Étant donné que la demandeure a présenté un avis de changement d'adresse et un avis désignant M. Gabriel Bazin comme son conseil le 7 mars 2003;

Étant donné que la demandeure, par l'intermédiaire de son conseil, M. Bazin, a déposé une requête en réouverture de sa demande d'asile le 19 mars 2003;

Étant donné que la SPR a informé le conseil par écrit le 25 mars 2003 que sa requête ne serait pas prise en considération car elle n'avait pas été déposée conformément à l'article 28 des Règles de la SPR;


Étant donné que, par l'intermédiaire d'un nouveau conseil, la demandeure a déposé une deuxième requête en réouverture de sa demande d'asile, alléguant l'incompétence de son ancien conseil;

Étant donné que la SPR a des pouvoirs limités en ce qui concerne la réouverture de la demande d'asile. Selon le paragraphe 55(4) des Règles : « La Section accueille la demande sur preuve du manquement à un principe de justice naturelle » .

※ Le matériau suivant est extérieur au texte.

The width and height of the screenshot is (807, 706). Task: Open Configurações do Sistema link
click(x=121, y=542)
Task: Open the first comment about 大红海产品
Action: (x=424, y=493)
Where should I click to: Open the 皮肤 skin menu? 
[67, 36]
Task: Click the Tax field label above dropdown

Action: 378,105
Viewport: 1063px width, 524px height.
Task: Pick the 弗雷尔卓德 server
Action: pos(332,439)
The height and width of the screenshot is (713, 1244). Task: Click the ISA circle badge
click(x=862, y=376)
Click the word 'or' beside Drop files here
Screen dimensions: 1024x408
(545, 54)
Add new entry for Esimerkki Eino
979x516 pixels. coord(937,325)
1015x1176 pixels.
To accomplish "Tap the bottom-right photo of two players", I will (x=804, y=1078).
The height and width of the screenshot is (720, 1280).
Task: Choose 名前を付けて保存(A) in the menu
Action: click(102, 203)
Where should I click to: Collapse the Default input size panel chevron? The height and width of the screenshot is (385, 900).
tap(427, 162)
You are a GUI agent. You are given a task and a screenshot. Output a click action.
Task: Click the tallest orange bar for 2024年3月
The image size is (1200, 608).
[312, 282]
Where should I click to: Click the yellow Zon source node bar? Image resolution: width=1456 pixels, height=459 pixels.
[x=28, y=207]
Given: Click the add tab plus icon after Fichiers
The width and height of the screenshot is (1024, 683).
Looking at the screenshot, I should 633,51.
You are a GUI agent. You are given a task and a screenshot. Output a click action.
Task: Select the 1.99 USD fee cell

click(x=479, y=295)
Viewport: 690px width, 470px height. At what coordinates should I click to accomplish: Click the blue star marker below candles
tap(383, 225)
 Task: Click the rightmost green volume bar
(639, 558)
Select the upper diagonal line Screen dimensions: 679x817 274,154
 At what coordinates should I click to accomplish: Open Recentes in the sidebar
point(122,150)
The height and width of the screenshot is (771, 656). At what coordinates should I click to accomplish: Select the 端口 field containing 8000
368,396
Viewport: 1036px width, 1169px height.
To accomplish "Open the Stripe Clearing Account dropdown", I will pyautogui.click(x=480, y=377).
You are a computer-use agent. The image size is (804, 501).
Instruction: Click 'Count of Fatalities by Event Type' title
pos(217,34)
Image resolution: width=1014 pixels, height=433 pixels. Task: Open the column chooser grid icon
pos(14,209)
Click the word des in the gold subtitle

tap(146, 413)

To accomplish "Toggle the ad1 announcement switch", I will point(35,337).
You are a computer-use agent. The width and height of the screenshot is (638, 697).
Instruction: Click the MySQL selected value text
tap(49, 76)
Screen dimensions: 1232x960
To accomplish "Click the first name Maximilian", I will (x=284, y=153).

Étant donné que la demandeure était au courant de ses obligations ayant trait à sa demande d'asile;

Étant donné que la demandeure savait que son conseil ne remplissait pas ses obligations en son nom. Elle a appelé la SPR pour obtenir une copie de son FRP, qui devait être présenté par son conseil, et elle a appris alors que le FRP n'avait pas été présenté.

Étant donné que la demandeure a consulté le même conseil et a retenu ses services pour déposer une requête en réouverture de sa demande d'asile, en son nom.

Selon Mathon c. MEI [(1988), 28 FTR 217 à 235)], il y a un manquement à la justice fondamentale pouvant faire l'objet d'une révision lorsque, hors de toute responsabilité de la part du demandeur, une faute de la part du conseil a pour effet de priver totalement le demandeur de la possibilité d'obtenir une audience.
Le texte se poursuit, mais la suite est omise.